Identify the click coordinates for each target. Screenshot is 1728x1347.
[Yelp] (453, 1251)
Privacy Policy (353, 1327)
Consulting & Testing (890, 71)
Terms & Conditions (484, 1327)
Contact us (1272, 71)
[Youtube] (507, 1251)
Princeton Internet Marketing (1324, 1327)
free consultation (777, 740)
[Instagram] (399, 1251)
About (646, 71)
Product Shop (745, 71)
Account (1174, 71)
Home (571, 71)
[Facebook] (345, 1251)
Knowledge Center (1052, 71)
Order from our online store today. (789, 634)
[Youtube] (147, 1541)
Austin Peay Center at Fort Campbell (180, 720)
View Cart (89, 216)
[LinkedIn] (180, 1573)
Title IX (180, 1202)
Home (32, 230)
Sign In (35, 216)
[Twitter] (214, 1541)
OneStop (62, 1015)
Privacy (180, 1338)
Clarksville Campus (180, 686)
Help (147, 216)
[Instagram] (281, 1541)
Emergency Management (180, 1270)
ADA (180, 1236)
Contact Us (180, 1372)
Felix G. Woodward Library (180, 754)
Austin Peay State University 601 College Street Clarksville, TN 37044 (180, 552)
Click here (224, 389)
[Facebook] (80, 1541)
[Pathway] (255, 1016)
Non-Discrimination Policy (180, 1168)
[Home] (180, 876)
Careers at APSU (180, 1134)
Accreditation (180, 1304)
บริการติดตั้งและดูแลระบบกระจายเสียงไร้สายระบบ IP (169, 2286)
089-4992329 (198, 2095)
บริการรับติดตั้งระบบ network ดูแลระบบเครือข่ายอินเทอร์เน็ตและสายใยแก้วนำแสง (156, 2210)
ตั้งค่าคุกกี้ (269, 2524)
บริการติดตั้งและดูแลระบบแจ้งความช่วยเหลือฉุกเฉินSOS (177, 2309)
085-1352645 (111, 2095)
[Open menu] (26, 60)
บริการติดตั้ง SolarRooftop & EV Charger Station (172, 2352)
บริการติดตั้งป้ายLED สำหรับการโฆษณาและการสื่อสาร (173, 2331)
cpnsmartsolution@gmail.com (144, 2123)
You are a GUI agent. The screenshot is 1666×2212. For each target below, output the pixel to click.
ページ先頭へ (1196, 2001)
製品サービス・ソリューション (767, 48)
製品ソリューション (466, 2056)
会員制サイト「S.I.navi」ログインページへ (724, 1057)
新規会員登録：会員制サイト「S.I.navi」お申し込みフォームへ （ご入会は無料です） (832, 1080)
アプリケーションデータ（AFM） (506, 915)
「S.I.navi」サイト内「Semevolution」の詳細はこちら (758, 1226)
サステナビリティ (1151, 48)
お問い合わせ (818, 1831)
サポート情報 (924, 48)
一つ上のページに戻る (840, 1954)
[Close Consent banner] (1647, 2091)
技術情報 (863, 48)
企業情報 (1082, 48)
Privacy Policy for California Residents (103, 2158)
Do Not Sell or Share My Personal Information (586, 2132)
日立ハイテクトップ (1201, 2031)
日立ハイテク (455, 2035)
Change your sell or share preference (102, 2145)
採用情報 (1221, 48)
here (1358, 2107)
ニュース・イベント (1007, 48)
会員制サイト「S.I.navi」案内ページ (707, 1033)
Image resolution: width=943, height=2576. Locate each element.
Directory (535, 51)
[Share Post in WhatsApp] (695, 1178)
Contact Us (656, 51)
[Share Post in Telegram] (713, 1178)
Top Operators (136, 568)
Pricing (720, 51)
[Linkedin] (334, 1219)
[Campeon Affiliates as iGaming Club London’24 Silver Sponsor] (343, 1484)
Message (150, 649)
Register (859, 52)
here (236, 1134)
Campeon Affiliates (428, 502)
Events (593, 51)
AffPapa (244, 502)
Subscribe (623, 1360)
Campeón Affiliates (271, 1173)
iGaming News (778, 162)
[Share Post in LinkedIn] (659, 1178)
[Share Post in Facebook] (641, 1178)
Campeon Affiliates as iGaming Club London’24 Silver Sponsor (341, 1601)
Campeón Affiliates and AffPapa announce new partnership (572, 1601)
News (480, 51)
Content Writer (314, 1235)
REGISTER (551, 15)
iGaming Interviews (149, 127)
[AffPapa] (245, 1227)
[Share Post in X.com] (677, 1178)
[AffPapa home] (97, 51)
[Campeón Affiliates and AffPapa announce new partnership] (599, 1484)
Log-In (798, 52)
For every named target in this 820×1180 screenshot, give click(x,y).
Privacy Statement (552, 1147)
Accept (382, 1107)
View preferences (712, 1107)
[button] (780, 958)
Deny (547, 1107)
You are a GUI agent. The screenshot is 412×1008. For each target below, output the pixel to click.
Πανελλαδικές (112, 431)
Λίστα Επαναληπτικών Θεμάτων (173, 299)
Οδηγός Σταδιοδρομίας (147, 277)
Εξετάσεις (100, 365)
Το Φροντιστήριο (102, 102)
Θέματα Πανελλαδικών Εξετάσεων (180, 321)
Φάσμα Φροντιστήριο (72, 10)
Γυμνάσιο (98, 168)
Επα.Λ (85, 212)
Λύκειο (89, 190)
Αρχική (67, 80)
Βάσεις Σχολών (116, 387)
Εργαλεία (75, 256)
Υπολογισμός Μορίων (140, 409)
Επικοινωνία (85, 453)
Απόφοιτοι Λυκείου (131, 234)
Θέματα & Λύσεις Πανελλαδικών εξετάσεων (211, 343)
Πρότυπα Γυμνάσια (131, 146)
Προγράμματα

----

TASK GOAL. An identical copy of the preceding records should be returned.

RESPONSE TO THIS EXERCISE.
Identify the click coordinates for each target. Screenshot is 1728x1347.
[Yelp] (453, 1251)
Privacy Policy (353, 1327)
Consulting & Testing (890, 71)
Terms & Conditions (484, 1327)
Contact us (1272, 71)
[Youtube] (507, 1251)
Princeton Internet Marketing (1324, 1327)
free consultation (777, 740)
[Instagram] (399, 1251)
About (646, 71)
Product Shop (745, 71)
Account (1174, 71)
Home (571, 71)
[Facebook] (345, 1251)
Knowledge Center (1052, 71)
Order from our online store today. (789, 634)
[Youtube] (147, 1541)
Austin Peay Center at Fort Campbell (180, 720)
View Cart (89, 216)
[LinkedIn] (180, 1573)
Title IX (180, 1202)
Home (32, 230)
Sign In (35, 216)
[Twitter] (214, 1541)
OneStop (62, 1015)
Privacy (180, 1338)
Clarksville Campus (180, 686)
Help (147, 216)
[Instagram] (281, 1541)
Emergency Management (180, 1270)
ADA (180, 1236)
Contact Us (180, 1372)
Felix G. Woodward Library (180, 754)
Austin Peay State University 601 College Street Clarksville, TN 37044 (180, 552)
Click here (224, 389)
[Facebook] (80, 1541)
[Pathway] (255, 1016)
Non-Discrimination Policy (180, 1168)
[Home] (180, 876)
Careers at APSU (180, 1134)
Accreditation (180, 1304)
บริการติดตั้งและดูแลระบบกระจายเสียงไร้สายระบบ IP (169, 2286)
089-4992329 (198, 2095)
บริการรับติดตั้งระบบ network ดูแลระบบเครือข่ายอินเทอร์เน็ตและสายใยแก้วนำแสง (156, 2210)
ตั้งค่าคุกกี้ (269, 2524)
บริการติดตั้งและดูแลระบบแจ้งความช่วยเหลือฉุกเฉินSOS (177, 2309)
085-1352645 (111, 2095)
[Open menu] (26, 60)
บริการติดตั้ง SolarRooftop & EV Charger Station (172, 2352)
บริการติดตั้งป้ายLED สำหรับการโฆษณาและการสื่อสาร (173, 2331)
cpnsmartsolution@gmail.com (144, 2123)
You are a GUI agent. The screenshot is 1666×2212. For each target below, output the pixel to click.
ページ先頭へ (1196, 2001)
製品サービス・ソリューション (767, 48)
製品ソリューション (466, 2056)
会員制サイト「S.I.navi」ログインページへ (724, 1057)
新規会員登録：会員制サイト「S.I.navi」お申し込みフォームへ （ご入会は無料です） (832, 1080)
アプリケーションデータ（AFM） (506, 915)
「S.I.navi」サイト内「Semevolution」の詳細はこちら (758, 1226)
サステナビリティ (1151, 48)
お問い合わせ (818, 1831)
サポート情報 (924, 48)
一つ上のページに戻る (840, 1954)
[Close Consent banner] (1647, 2091)
技術情報 (863, 48)
企業情報 (1082, 48)
Privacy Policy for California Residents (103, 2158)
Do Not Sell or Share My Personal Information (586, 2132)
日立ハイテクトップ (1201, 2031)
日立ハイテク (455, 2035)
Change your sell or share preference (102, 2145)
採用情報 (1221, 48)
here (1358, 2107)
ニュース・イベント (1007, 48)
会員制サイト「S.I.navi」案内ページ (707, 1033)
Image resolution: width=943, height=2576. Locate each element.
Directory (535, 51)
[Share Post in WhatsApp] (695, 1178)
Contact Us (656, 51)
[Share Post in Telegram] (713, 1178)
Top Operators (136, 568)
Pricing (720, 51)
[Linkedin] (334, 1219)
[Campeon Affiliates as iGaming Club London’24 Silver Sponsor] (343, 1484)
Message (150, 649)
Register (859, 52)
here (236, 1134)
Campeon Affiliates (428, 502)
Events (593, 51)
AffPapa (244, 502)
Subscribe (623, 1360)
Campeón Affiliates (271, 1173)
iGaming News (778, 162)
[Share Post in LinkedIn] (659, 1178)
[Share Post in Facebook] (641, 1178)
Campeon Affiliates as iGaming Club London’24 Silver Sponsor (341, 1601)
Campeón Affiliates and AffPapa announce new partnership (572, 1601)
News (480, 51)
Content Writer (314, 1235)
REGISTER (551, 15)
iGaming Interviews (149, 127)
[AffPapa] (245, 1227)
[Share Post in X.com] (677, 1178)
[AffPapa home] (97, 51)
[Campeón Affiliates and AffPapa announce new partnership] (599, 1484)
Log-In (798, 52)
For every named target in this 820×1180 screenshot, give click(x,y).
Privacy Statement (552, 1147)
Accept (382, 1107)
View preferences (712, 1107)
[button] (780, 958)
Deny (547, 1107)
You are a GUI agent. The screenshot is 412×1008. For each target below, output the pixel to click.
Πανελλαδικές (112, 431)
Λίστα Επαναληπτικών Θεμάτων (173, 299)
Οδηγός Σταδιοδρομίας (147, 277)
Εξετάσεις (100, 365)
Το Φροντιστήριο (102, 102)
Θέματα Πανελλαδικών Εξετάσεων (180, 321)
Φάσμα Φροντιστήριο (72, 10)
Γυμνάσιο (98, 168)
Επα.Λ (85, 212)
Λύκειο (89, 190)
Αρχική (67, 80)
Βάσεις Σχολών (116, 387)
Εργαλεία (75, 256)
Υπολογισμός Μορίων (140, 409)
Επικοινωνία (85, 453)
Απόφοιτοι Λυκείου (131, 234)
Θέματα & Λύσεις Πανελλαδικών εξετάσεων (211, 343)
Πρότυπα Γυμνάσια (131, 146)
Προγράμματα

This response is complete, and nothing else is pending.